--- WORK INSTRUCTIONS ---
Retype the entries exactly; omit all pictures.
--- START ---
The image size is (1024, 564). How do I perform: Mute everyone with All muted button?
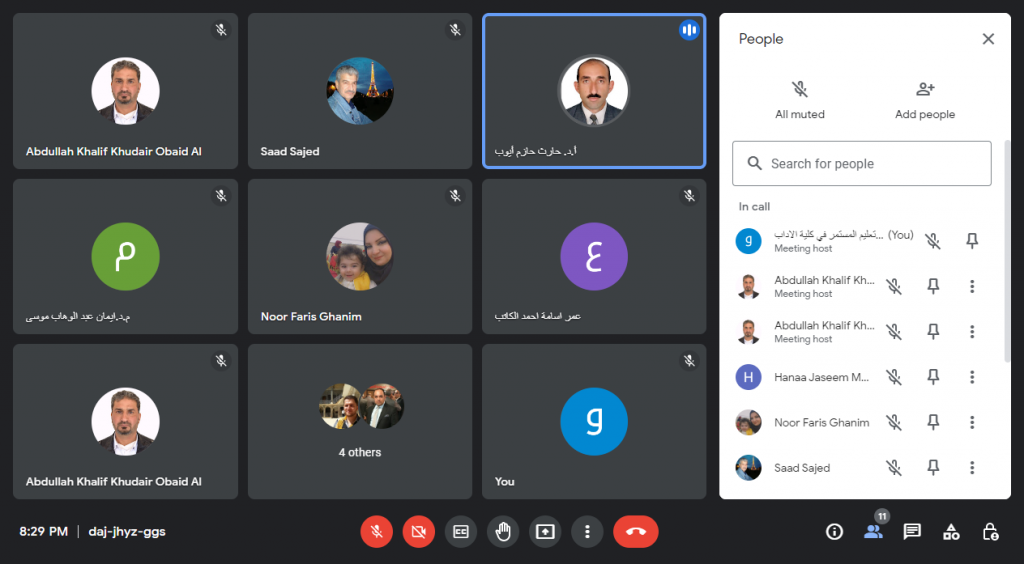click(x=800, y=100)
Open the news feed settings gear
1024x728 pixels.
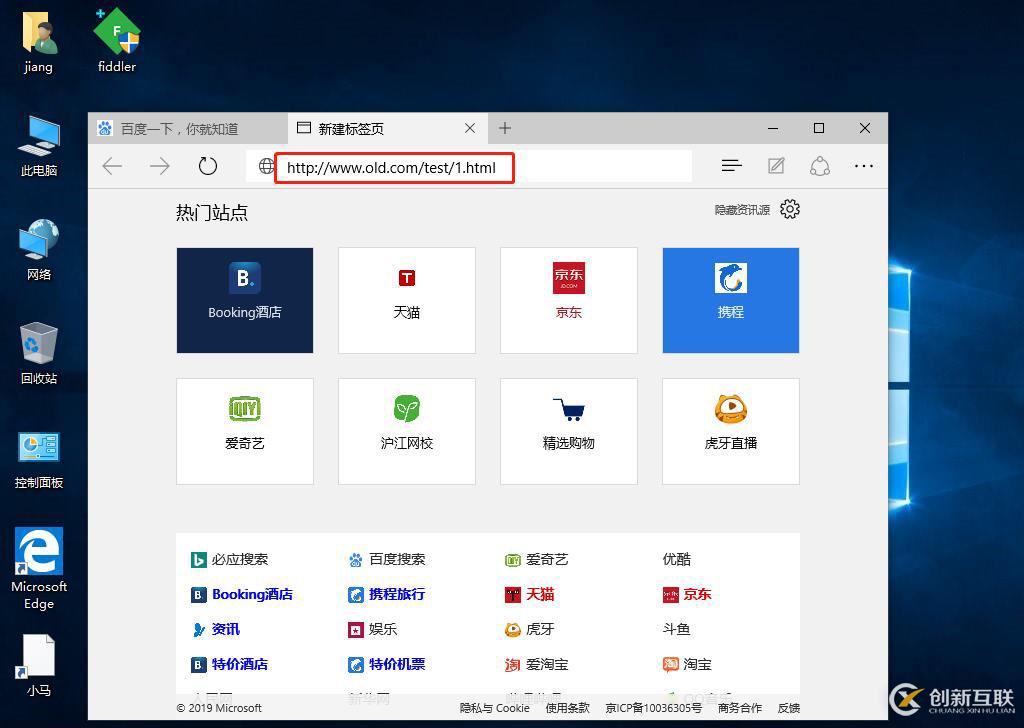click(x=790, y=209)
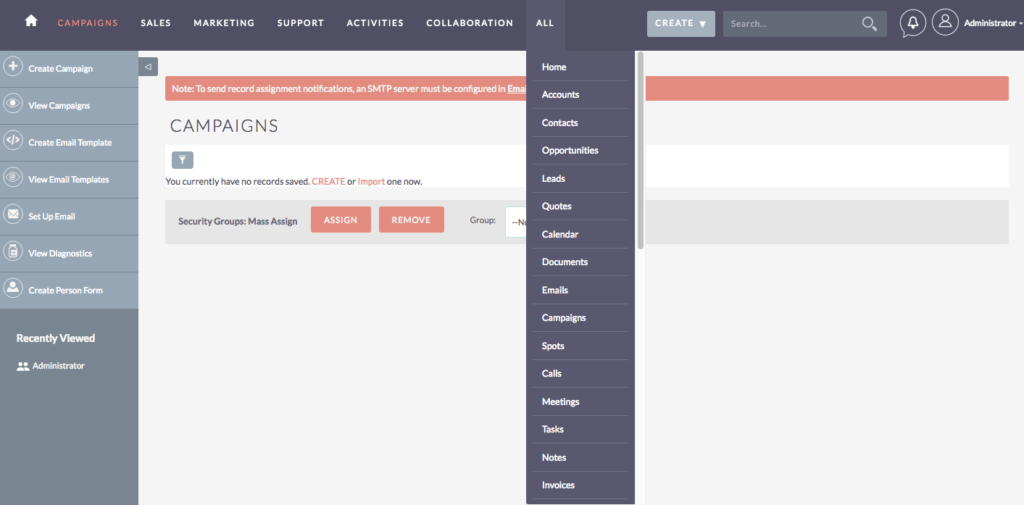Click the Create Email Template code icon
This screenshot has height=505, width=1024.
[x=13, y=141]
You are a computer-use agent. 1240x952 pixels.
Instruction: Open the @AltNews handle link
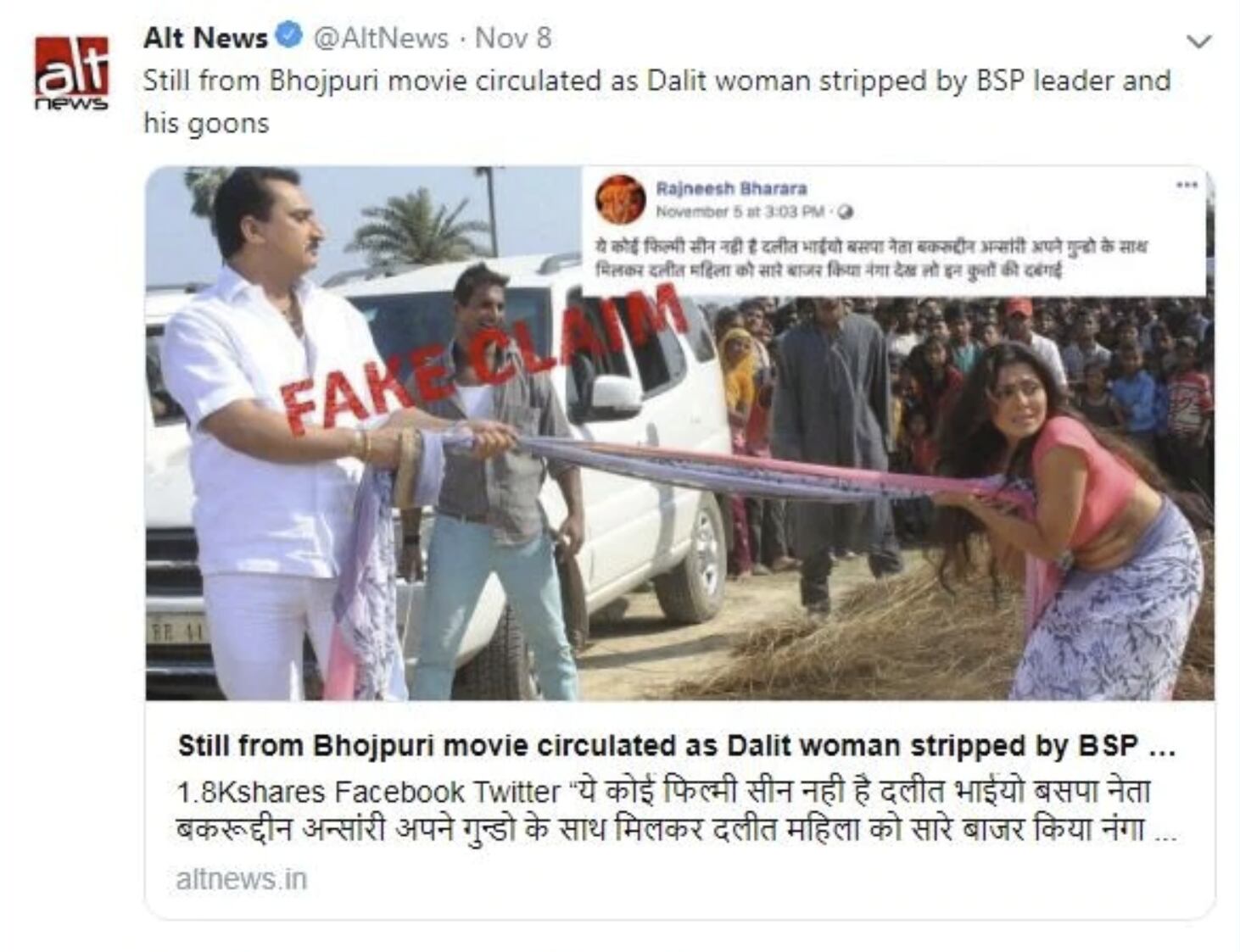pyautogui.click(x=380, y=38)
--- END ---
--- ANSWER SECTION ---
The image size is (1024, 564). How do I perform: Mute everyone with All muted button?
click(x=800, y=100)
Open the news feed settings gear
1024x728 pixels.
click(x=790, y=209)
Click the Create Email Template code icon
This screenshot has height=505, width=1024.
[x=13, y=141]
You are a computer-use agent. 1240x952 pixels.
Instruction: Open the @AltNews handle link
pyautogui.click(x=380, y=38)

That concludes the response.